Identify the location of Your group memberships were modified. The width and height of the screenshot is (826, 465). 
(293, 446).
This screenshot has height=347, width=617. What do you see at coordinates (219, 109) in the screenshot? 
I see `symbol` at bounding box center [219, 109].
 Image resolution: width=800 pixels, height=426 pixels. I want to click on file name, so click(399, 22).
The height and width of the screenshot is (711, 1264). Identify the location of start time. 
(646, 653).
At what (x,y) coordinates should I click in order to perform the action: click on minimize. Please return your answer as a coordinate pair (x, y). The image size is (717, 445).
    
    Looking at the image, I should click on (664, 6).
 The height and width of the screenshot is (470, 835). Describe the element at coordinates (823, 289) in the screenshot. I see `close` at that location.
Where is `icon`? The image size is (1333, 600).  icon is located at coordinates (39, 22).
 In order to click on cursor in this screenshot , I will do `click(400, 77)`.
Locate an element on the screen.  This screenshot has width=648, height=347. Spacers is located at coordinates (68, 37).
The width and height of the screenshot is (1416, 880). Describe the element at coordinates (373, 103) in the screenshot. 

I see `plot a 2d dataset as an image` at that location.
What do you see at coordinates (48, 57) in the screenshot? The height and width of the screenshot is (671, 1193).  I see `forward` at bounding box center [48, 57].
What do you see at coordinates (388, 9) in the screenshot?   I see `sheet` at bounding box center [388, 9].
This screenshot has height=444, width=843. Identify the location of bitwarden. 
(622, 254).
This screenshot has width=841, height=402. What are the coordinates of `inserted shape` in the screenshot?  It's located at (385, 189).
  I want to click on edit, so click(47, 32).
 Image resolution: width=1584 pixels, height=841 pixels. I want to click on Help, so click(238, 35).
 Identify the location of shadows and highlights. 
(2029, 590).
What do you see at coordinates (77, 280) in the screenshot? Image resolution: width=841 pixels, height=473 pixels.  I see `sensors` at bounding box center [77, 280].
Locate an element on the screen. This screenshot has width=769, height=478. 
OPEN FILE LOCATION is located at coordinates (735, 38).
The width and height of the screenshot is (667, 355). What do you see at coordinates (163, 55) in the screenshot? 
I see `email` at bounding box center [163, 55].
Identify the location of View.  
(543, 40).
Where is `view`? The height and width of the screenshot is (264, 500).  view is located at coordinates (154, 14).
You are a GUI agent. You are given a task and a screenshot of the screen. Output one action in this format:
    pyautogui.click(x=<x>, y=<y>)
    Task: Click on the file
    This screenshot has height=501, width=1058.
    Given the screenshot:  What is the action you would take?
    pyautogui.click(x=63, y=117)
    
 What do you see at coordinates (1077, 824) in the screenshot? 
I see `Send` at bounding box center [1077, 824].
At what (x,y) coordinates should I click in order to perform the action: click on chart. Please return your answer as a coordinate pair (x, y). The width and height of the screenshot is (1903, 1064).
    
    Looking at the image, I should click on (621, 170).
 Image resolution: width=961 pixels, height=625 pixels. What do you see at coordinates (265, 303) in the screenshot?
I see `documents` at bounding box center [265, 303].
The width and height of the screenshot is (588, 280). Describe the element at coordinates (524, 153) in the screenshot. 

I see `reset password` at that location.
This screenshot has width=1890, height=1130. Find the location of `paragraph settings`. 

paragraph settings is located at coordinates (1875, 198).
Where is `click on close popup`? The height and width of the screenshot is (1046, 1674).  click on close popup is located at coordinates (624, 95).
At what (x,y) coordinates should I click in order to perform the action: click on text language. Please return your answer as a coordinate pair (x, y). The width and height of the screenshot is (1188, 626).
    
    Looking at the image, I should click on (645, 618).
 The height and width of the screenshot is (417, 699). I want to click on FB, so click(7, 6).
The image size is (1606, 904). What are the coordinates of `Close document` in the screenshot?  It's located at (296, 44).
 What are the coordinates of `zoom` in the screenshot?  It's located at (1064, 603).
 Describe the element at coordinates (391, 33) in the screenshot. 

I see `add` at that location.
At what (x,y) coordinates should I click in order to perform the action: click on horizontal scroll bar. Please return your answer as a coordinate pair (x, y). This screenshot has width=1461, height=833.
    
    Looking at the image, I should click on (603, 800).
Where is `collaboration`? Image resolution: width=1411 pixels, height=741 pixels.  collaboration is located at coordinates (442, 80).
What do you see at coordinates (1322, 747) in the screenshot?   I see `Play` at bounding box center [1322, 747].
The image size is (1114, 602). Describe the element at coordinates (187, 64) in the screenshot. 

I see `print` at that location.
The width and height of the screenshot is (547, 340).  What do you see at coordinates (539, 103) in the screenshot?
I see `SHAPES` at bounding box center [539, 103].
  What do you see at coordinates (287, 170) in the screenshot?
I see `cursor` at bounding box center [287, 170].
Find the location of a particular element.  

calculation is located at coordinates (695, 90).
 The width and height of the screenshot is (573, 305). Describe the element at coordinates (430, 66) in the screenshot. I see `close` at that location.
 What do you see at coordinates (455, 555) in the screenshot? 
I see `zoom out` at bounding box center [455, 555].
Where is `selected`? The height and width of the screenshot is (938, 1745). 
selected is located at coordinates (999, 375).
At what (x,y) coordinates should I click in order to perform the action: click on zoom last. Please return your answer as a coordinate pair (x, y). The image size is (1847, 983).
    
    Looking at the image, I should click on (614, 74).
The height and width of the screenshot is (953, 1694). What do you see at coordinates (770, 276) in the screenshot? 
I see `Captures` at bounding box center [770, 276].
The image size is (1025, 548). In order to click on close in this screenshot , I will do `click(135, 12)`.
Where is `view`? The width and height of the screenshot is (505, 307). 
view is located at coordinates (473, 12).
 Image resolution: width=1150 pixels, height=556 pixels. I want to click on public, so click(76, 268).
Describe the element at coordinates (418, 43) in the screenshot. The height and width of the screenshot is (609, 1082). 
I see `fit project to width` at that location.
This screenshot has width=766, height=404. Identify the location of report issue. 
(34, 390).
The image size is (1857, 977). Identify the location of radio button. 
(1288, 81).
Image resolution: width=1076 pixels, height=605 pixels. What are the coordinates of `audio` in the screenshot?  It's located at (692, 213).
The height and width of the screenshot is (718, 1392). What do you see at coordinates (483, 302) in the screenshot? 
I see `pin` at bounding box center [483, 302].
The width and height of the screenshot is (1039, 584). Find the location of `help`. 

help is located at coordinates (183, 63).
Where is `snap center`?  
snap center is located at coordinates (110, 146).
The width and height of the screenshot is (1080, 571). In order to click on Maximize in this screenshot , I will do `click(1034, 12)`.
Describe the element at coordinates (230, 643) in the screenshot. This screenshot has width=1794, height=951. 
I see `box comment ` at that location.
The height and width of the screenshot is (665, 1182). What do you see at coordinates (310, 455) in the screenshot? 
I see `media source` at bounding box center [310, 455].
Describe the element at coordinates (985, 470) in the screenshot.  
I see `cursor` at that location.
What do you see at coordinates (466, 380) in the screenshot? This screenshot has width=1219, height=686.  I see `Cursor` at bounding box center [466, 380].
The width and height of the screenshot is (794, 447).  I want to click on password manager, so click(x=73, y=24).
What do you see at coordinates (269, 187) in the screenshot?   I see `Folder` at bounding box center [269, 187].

◆ Requirements ◆
Can you render all the rows above as a JSON list of strings, one string per line, with blank lines left out?

◆ Output ◆
[
  "Identify the location of Your group memberships were modified. The width and height of the screenshot is (826, 465). ",
  "(293, 446).",
  "This screenshot has height=347, width=617. What do you see at coordinates (219, 109) in the screenshot? ",
  "I see `symbol` at bounding box center [219, 109].",
  " Image resolution: width=800 pixels, height=426 pixels. I want to click on file name, so click(399, 22).",
  "The height and width of the screenshot is (711, 1264). Identify the location of start time. ",
  "(646, 653).",
  "At what (x,y) coordinates should I click in order to perform the action: click on minimize. Please return your answer as a coordinate pair (x, y). The image size is (717, 445).",
  "    Looking at the image, I should click on (664, 6).",
  " The height and width of the screenshot is (470, 835). Describe the element at coordinates (823, 289) in the screenshot. I see `close` at that location.",
  "Where is `icon`? The image size is (1333, 600).  icon is located at coordinates (39, 22).",
  " In order to click on cursor in this screenshot , I will do `click(400, 77)`.",
  "Locate an element on the screen.  This screenshot has width=648, height=347. Spacers is located at coordinates (68, 37).",
  "The width and height of the screenshot is (1416, 880). Describe the element at coordinates (373, 103) in the screenshot. ",
  "I see `plot a 2d dataset as an image` at that location.",
  "What do you see at coordinates (48, 57) in the screenshot? The height and width of the screenshot is (671, 1193).  I see `forward` at bounding box center [48, 57].",
  "What do you see at coordinates (388, 9) in the screenshot?   I see `sheet` at bounding box center [388, 9].",
  "This screenshot has height=444, width=843. Identify the location of bitwarden. ",
  "(622, 254).",
  "This screenshot has width=841, height=402. What are the coordinates of `inserted shape` in the screenshot?  It's located at (385, 189).",
  "  I want to click on edit, so click(47, 32).",
  " Image resolution: width=1584 pixels, height=841 pixels. I want to click on Help, so click(238, 35).",
  " Identify the location of shadows and highlights. ",
  "(2029, 590).",
  "What do you see at coordinates (77, 280) in the screenshot? Image resolution: width=841 pixels, height=473 pixels.  I see `sensors` at bounding box center [77, 280].",
  "Locate an element on the screen. This screenshot has width=769, height=478. ",
  "OPEN FILE LOCATION is located at coordinates (735, 38).",
  "The width and height of the screenshot is (667, 355). What do you see at coordinates (163, 55) in the screenshot? ",
  "I see `email` at bounding box center [163, 55].",
  "Identify the location of View.  ",
  "(543, 40).",
  "Where is `view`? The height and width of the screenshot is (264, 500).  view is located at coordinates (154, 14).",
  "You are a GUI agent. You are given a task and a screenshot of the screen. Output one action in this format:",
  "    pyautogui.click(x=<x>, y=<y>)",
  "    Task: Click on the file",
  "    This screenshot has height=501, width=1058.",
  "    Given the screenshot:  What is the action you would take?",
  "    pyautogui.click(x=63, y=117)",
  " What do you see at coordinates (1077, 824) in the screenshot? ",
  "I see `Send` at bounding box center [1077, 824].",
  "At what (x,y) coordinates should I click in order to perform the action: click on chart. Please return your answer as a coordinate pair (x, y). The width and height of the screenshot is (1903, 1064).",
  "    Looking at the image, I should click on (621, 170).",
  " Image resolution: width=961 pixels, height=625 pixels. What do you see at coordinates (265, 303) in the screenshot?",
  "I see `documents` at bounding box center [265, 303].",
  "The width and height of the screenshot is (588, 280). Describe the element at coordinates (524, 153) in the screenshot. ",
  "I see `reset password` at that location.",
  "This screenshot has width=1890, height=1130. Find the location of `paragraph settings`. ",
  "paragraph settings is located at coordinates (1875, 198).",
  "Where is `click on close popup`? The height and width of the screenshot is (1046, 1674).  click on close popup is located at coordinates (624, 95).",
  "At what (x,y) coordinates should I click in order to perform the action: click on text language. Please return your answer as a coordinate pair (x, y). The width and height of the screenshot is (1188, 626).",
  "    Looking at the image, I should click on (645, 618).",
  " The height and width of the screenshot is (417, 699). I want to click on FB, so click(7, 6).",
  "The image size is (1606, 904). What are the coordinates of `Close document` in the screenshot?  It's located at (296, 44).",
  " What are the coordinates of `zoom` in the screenshot?  It's located at (1064, 603).",
  " Describe the element at coordinates (391, 33) in the screenshot. ",
  "I see `add` at that location.",
  "At what (x,y) coordinates should I click in order to perform the action: click on horizontal scroll bar. Please return your answer as a coordinate pair (x, y). This screenshot has width=1461, height=833.",
  "    Looking at the image, I should click on (603, 800).",
  "Where is `collaboration`? Image resolution: width=1411 pixels, height=741 pixels.  collaboration is located at coordinates (442, 80).",
  "What do you see at coordinates (1322, 747) in the screenshot?   I see `Play` at bounding box center [1322, 747].",
  "The image size is (1114, 602). Describe the element at coordinates (187, 64) in the screenshot. ",
  "I see `print` at that location.",
  "The width and height of the screenshot is (547, 340).  What do you see at coordinates (539, 103) in the screenshot?",
  "I see `SHAPES` at bounding box center [539, 103].",
  "  What do you see at coordinates (287, 170) in the screenshot?",
  "I see `cursor` at bounding box center [287, 170].",
  "Find the location of a particular element.  ",
  "calculation is located at coordinates (695, 90).",
  " The width and height of the screenshot is (573, 305). Describe the element at coordinates (430, 66) in the screenshot. I see `close` at that location.",
  " What do you see at coordinates (455, 555) in the screenshot? ",
  "I see `zoom out` at bounding box center [455, 555].",
  "Where is `selected`? The height and width of the screenshot is (938, 1745). ",
  "selected is located at coordinates (999, 375).",
  "At what (x,y) coordinates should I click in order to perform the action: click on zoom last. Please return your answer as a coordinate pair (x, y). The image size is (1847, 983).",
  "    Looking at the image, I should click on (614, 74).",
  "The height and width of the screenshot is (953, 1694). What do you see at coordinates (770, 276) in the screenshot? ",
  "I see `Captures` at bounding box center [770, 276].",
  "The image size is (1025, 548). In order to click on close in this screenshot , I will do `click(135, 12)`.",
  "Where is `view`? The width and height of the screenshot is (505, 307). ",
  "view is located at coordinates (473, 12).",
  " Image resolution: width=1150 pixels, height=556 pixels. I want to click on public, so click(76, 268).",
  "Describe the element at coordinates (418, 43) in the screenshot. The height and width of the screenshot is (609, 1082). ",
  "I see `fit project to width` at that location.",
  "This screenshot has width=766, height=404. Identify the location of report issue. ",
  "(34, 390).",
  "The image size is (1857, 977). Identify the location of radio button. ",
  "(1288, 81).",
  "Image resolution: width=1076 pixels, height=605 pixels. What are the coordinates of `audio` in the screenshot?  It's located at (692, 213).",
  "The height and width of the screenshot is (718, 1392). What do you see at coordinates (483, 302) in the screenshot? ",
  "I see `pin` at bounding box center [483, 302].",
  "The width and height of the screenshot is (1039, 584). Find the location of `help`. ",
  "help is located at coordinates (183, 63).",
  "Where is `snap center`?  ",
  "snap center is located at coordinates (110, 146).",
  "The width and height of the screenshot is (1080, 571). In order to click on Maximize in this screenshot , I will do `click(1034, 12)`.",
  "Describe the element at coordinates (230, 643) in the screenshot. This screenshot has width=1794, height=951. ",
  "I see `box comment ` at that location.",
  "The height and width of the screenshot is (665, 1182). What do you see at coordinates (310, 455) in the screenshot? ",
  "I see `media source` at bounding box center [310, 455].",
  "Describe the element at coordinates (985, 470) in the screenshot.  ",
  "I see `cursor` at that location.",
  "What do you see at coordinates (466, 380) in the screenshot? This screenshot has width=1219, height=686.  I see `Cursor` at bounding box center [466, 380].",
  "The width and height of the screenshot is (794, 447).  I want to click on password manager, so click(x=73, y=24).",
  "What do you see at coordinates (269, 187) in the screenshot?   I see `Folder` at bounding box center [269, 187]."
]